◆ **Tasks**:
**1.** Rewrite the paragraph of the biopharma M&A article that begins "According to EY, the value of biopharma M&A deals" as a short bulleted list that keeps its main facts.
**2.** Please pick up the biopharma M&A article after its last sentence and continue it.

The biopharmaceutical sector is poised for a significant increase in merger-and-acquisition (M&A) activity in 2026, fueled by a revitalized bull market. A report released by EY (Ernst & Young) during the 43rd Annual J.P. Morgan Healthcare Conference indicates that the top 25 biopharma companies have set aside an impressive $1.6 trillion for potential deals, up from $1.3 trillion last year. Despite this surge in M&A optimism, the market for initial public offerings (IPOs) is expected to remain stagnant.
According to EY, the value of biopharma M&A deals soared by approximately 66% year-over-year, reaching $149 billion as of November 30, 2025, compared to $90 billion in the previous year. Interestingly, the volume of deals dropped from 94 to 76, reflecting a growing trend toward larger, more strategic transactions rather than an increase in the number of deals.
Key Drivers of M&A Activity
The report highlights several key factors contributing to this anticipated M&A surge. The increased capital available to biopharmaceutical companies, driven by rising stock prices, enhances their market capitalization, creating a favorable environment for deal-making. Subin Baral, EY’s global life sciences deals leader, emphasized that “the industry fundamentals continue to remain strong.”

(Records from a data source)
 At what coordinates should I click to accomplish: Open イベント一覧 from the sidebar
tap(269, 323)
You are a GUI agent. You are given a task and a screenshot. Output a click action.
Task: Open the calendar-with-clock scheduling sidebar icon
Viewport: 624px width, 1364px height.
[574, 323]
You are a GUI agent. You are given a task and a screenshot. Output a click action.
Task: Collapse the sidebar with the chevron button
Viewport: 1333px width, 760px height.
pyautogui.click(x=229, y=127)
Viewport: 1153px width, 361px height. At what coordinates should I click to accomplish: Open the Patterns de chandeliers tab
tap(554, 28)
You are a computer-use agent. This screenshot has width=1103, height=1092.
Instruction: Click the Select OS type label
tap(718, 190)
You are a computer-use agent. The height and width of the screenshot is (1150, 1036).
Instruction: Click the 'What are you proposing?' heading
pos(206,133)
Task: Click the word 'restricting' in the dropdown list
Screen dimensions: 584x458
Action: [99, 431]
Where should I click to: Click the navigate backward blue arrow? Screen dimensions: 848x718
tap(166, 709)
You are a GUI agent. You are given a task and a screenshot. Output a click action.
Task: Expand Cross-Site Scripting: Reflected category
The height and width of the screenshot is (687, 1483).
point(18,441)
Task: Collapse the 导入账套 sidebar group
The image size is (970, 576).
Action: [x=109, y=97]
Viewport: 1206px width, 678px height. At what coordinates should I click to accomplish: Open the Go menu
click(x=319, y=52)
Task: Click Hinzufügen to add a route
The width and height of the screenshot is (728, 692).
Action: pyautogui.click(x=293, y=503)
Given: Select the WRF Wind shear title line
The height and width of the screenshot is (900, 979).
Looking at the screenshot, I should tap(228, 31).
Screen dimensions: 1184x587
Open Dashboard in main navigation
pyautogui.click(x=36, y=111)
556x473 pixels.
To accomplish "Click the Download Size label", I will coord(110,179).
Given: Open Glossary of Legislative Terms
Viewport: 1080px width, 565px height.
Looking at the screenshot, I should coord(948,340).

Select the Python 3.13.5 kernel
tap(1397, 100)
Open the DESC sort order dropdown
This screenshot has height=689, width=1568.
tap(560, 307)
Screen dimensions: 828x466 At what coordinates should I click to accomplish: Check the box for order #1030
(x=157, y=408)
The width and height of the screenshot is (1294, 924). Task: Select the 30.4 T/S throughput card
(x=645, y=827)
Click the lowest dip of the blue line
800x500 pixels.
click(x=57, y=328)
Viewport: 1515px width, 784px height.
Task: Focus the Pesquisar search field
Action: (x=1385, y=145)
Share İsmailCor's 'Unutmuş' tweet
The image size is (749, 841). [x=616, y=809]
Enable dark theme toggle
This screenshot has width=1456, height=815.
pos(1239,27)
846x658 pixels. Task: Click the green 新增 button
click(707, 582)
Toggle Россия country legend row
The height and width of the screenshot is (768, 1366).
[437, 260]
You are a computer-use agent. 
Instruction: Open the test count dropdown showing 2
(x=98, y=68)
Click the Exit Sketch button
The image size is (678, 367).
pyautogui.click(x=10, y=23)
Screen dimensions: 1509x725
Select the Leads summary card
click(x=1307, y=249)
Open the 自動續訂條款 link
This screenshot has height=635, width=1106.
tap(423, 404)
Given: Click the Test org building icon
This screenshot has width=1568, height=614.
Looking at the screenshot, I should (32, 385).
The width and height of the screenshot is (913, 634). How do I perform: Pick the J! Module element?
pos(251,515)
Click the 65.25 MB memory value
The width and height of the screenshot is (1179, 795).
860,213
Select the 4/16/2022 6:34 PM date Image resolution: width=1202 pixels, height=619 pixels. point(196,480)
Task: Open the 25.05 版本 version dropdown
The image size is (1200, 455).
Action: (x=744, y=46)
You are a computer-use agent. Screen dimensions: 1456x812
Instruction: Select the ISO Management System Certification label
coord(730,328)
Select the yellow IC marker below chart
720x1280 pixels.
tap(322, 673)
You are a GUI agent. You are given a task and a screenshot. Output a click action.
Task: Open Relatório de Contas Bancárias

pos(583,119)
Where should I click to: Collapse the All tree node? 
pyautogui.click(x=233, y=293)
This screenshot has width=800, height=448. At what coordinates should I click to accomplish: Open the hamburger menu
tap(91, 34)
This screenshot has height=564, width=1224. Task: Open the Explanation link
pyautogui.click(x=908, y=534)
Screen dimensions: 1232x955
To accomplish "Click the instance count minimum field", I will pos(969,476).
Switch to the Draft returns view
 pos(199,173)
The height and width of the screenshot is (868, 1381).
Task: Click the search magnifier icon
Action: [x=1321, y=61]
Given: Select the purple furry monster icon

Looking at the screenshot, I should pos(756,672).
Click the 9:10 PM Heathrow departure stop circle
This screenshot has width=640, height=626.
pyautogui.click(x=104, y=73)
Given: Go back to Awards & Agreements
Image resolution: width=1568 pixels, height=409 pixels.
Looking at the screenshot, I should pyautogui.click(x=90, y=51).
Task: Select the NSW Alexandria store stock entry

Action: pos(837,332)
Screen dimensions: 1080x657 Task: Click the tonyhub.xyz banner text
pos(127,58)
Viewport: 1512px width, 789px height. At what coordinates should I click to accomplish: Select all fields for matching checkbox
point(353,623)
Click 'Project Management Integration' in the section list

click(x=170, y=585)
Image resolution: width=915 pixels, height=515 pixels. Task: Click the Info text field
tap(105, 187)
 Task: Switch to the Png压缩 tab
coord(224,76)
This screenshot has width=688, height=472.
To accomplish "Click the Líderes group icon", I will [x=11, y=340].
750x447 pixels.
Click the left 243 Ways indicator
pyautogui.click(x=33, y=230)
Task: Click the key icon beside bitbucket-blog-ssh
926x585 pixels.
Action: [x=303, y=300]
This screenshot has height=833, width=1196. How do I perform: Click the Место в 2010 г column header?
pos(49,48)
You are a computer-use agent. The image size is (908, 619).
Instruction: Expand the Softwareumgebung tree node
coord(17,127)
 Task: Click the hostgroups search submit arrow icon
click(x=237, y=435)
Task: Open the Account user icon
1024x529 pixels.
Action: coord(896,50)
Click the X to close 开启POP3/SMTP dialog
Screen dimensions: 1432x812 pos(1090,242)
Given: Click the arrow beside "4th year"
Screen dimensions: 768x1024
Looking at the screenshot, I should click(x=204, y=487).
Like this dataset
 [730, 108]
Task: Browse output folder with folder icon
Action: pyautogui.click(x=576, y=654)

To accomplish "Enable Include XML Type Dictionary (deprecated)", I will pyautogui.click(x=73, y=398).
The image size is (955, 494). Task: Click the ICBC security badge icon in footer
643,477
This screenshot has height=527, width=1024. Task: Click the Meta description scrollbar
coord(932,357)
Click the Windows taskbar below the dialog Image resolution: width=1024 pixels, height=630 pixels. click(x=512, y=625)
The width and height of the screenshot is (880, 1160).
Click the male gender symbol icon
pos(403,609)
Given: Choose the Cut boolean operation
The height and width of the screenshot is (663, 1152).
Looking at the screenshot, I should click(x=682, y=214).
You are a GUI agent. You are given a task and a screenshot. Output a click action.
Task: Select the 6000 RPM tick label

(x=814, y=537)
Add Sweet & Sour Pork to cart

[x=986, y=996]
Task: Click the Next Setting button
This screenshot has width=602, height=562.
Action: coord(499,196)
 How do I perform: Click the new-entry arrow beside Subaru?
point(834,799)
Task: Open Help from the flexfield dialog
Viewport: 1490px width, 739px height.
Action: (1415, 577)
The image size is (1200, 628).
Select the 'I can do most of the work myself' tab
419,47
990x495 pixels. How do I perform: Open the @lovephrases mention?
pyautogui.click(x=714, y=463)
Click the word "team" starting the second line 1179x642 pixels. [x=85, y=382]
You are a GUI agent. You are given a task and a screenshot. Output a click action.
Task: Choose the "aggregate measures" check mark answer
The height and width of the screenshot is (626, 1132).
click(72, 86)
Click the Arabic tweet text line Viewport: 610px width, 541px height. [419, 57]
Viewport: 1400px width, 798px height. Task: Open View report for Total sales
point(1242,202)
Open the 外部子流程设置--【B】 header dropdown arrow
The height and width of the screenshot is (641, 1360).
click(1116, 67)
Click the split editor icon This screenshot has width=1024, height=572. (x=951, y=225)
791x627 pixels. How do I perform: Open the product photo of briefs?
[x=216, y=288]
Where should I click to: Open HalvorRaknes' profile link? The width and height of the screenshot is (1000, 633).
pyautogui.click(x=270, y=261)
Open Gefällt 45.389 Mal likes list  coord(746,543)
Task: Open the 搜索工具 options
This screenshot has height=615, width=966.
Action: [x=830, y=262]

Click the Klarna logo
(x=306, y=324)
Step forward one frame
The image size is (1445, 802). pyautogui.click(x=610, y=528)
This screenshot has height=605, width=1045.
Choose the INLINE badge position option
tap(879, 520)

◆ **Answers for this exercise**:
**1.**
- Biopharma M&A deal value rose about 66% year-over-year.
- Deal value reached $149 billion as of November 30, 2025, up from $90 billion the previous year.
- Deal volume fell from 94 to 76.
- The drop in volume reflects a trend toward larger, more strategic transactions rather than more deals.

**2.**
One critical factor is the ongoing innovation within the sector, particularly in areas such as neuroscience, which saw M&A spending reach $83 billion in 2025. Baral noted that the industry is not just focused on oncology, which accounted for $146 billion in M&A spending, but is also exploring breakthroughs in other therapeutic areas.
Baral further explained, “Execution is going to be front and center on a lot of this deal-making.” Companies are eager to translate these innovations into market-ready products quickly.
M&A activity has already influenced stock movements significantly. For instance, shares of Ventyx Biosciences surged by about 37% following an announcement that Eli Lilly would acquire the firm for $13.73 per share. Similarly, Revolution Medicines saw its stock climb nearly 29% amid speculation regarding a potential acquisition by AbbVie, a claim the pharmaceutical giant later denied.
Challenges Ahead for IPOs
Despite the optimism surrounding M&A transactions, the IPO market remains challenged. Baral noted that investors are currently favoring established companies with de-risked drug candidates, particularly in therapeutic areas such as cancer. Through September 30, 2025, biopharmas completed IPOs valued at $1.755 billion, a 56% decline from the $3.995 billion recorded in 2024.
Notable IPO activity has occurred, with MapLight Therapeutics raising $251 million and Evommune securing $150 million, yet there are concerns that these figures do not signal a true market rebound. Baral remarked, “We think it will be slightly better, but we have not seen enough to suggest that it’s truly rebounding.”
The report also highlighted the impact of the “patent cliff,” as many blockbuster drugs approach the end of their patent exclusivity. This trend poses a risk of losing $176.442 billion in annual sales between 2026 and 2029, further motivating biopharma companies to pursue acquisitions.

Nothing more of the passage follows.